[Opening Data for the task section]

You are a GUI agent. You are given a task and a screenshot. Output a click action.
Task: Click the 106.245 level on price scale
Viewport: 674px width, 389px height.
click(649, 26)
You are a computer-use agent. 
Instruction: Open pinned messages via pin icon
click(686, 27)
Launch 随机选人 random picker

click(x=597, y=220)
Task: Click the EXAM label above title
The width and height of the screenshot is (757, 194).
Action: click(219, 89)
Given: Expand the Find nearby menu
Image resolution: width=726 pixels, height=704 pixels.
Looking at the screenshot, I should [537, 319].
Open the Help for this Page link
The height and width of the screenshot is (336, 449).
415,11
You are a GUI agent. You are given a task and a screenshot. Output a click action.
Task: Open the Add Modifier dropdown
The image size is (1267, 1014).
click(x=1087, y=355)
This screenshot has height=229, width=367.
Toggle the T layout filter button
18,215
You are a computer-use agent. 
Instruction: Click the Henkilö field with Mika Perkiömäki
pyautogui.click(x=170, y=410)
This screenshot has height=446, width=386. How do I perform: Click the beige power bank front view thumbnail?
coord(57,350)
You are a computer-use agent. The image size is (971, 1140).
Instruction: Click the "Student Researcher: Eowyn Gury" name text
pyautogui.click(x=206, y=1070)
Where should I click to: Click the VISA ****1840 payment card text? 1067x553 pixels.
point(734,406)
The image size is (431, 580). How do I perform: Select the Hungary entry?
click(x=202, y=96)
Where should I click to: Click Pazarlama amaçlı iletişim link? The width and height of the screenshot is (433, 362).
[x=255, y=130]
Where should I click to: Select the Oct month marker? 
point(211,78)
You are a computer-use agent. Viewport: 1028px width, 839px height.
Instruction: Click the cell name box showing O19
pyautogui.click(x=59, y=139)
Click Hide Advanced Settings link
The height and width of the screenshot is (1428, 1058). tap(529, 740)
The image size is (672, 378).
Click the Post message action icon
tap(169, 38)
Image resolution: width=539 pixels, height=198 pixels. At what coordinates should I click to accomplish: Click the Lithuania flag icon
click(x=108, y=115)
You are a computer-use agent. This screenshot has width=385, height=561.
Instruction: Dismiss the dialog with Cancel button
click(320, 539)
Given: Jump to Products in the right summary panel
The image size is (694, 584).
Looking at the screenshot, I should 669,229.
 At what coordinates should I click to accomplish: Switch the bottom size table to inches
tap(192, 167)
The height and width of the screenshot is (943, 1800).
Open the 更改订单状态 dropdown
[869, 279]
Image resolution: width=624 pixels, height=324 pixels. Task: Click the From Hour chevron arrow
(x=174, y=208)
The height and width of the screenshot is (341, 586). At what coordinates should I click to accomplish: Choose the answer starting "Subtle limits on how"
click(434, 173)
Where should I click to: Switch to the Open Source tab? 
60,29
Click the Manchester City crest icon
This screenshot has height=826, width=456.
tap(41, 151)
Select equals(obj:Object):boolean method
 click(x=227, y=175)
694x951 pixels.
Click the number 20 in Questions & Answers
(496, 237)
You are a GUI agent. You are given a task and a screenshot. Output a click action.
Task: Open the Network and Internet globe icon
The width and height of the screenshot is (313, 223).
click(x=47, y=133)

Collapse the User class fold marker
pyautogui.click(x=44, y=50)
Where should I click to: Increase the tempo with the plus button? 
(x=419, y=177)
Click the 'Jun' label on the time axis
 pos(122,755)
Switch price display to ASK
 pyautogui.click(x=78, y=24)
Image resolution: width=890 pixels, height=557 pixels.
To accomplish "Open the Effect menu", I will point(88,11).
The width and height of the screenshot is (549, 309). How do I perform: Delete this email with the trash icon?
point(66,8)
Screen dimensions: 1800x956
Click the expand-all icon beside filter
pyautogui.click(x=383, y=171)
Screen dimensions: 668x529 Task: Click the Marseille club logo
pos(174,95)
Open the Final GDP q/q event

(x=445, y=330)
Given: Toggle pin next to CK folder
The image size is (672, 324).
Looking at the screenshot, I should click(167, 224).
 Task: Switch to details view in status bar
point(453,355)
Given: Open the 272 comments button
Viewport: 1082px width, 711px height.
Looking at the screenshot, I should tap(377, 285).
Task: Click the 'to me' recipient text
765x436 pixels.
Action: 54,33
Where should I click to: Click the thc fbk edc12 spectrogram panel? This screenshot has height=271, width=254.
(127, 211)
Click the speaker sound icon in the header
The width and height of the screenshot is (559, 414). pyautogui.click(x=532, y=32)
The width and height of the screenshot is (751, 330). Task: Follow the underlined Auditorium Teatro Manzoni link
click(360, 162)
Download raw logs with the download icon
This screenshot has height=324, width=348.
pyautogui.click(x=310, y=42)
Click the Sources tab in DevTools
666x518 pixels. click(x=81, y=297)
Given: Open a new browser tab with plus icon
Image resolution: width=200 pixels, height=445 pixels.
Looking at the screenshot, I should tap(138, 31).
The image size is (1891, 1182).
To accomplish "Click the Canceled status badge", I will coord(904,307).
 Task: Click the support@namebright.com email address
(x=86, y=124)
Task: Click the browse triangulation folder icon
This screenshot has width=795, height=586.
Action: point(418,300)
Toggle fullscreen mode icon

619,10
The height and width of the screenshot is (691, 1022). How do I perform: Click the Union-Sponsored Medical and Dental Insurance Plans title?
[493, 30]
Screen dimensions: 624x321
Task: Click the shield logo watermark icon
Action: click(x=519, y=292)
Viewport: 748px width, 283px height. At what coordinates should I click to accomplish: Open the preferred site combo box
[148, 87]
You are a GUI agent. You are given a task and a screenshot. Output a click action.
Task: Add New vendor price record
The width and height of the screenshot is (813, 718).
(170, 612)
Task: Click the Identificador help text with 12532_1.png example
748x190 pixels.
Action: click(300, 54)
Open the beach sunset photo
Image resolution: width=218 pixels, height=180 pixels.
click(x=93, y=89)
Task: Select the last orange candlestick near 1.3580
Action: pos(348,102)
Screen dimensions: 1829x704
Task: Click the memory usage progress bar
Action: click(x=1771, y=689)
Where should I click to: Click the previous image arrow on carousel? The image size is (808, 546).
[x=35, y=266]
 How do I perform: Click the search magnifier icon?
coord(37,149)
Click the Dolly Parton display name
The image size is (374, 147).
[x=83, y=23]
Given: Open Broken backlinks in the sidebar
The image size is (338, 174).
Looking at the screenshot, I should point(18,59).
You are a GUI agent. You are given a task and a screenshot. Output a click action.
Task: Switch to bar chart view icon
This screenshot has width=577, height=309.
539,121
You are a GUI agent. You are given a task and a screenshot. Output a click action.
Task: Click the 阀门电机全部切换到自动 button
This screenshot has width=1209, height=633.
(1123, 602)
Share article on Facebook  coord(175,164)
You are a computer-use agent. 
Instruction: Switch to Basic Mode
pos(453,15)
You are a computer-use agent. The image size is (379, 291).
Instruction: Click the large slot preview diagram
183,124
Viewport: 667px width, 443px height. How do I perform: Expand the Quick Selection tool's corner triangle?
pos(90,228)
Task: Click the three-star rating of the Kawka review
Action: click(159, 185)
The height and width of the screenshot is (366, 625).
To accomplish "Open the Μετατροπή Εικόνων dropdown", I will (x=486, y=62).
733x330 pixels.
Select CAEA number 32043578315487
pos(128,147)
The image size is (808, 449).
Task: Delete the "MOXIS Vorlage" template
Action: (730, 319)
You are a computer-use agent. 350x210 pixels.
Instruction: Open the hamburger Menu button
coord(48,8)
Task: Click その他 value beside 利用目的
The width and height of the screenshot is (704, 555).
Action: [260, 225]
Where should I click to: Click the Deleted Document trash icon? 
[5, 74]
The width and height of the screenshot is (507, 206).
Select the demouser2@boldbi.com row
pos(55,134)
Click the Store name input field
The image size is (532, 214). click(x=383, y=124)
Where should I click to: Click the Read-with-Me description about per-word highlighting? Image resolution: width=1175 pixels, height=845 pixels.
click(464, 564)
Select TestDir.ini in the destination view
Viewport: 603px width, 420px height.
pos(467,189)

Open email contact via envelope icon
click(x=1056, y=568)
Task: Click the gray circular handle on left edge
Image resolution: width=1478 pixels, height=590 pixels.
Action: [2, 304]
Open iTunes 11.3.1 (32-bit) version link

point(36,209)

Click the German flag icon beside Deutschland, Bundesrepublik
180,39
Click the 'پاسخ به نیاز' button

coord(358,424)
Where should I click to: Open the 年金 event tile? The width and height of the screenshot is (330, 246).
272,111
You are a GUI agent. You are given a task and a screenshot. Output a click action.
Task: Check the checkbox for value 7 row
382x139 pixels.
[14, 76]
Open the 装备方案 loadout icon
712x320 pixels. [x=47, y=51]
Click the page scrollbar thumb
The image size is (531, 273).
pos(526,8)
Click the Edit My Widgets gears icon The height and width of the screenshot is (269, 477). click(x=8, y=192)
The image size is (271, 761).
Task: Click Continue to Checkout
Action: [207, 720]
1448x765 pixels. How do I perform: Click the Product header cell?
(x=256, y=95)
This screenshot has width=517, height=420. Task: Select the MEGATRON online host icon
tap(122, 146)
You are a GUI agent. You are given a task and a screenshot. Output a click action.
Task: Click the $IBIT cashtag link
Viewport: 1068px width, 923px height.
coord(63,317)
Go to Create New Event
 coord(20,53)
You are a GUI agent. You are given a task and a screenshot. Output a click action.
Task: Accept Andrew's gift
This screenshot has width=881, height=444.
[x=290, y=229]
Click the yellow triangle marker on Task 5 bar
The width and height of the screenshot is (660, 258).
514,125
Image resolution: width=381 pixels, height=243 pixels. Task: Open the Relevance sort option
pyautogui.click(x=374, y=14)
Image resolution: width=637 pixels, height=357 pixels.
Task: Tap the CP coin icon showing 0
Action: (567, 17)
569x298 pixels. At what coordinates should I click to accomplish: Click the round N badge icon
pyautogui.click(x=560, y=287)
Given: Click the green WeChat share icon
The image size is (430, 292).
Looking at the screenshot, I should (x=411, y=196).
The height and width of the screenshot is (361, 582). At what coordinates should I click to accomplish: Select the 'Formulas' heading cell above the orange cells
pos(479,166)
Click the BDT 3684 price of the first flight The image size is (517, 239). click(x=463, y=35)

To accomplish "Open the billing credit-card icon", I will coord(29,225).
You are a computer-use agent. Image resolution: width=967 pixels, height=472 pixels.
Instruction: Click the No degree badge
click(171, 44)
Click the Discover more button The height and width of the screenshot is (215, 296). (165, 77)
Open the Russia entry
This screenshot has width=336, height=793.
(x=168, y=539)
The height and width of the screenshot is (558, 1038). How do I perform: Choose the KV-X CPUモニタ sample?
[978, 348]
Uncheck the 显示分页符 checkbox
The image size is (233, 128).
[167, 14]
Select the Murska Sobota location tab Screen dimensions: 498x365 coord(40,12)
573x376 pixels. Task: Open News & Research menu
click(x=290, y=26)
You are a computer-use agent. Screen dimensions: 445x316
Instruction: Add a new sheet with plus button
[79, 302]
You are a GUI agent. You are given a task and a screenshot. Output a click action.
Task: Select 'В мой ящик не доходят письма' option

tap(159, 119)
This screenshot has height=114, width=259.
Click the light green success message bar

[Closing Data for the task section]

» **Task description**
Line count for the string "checkbox": state how many lines in the data contain it, and output nothing else.

» **Final answer**
2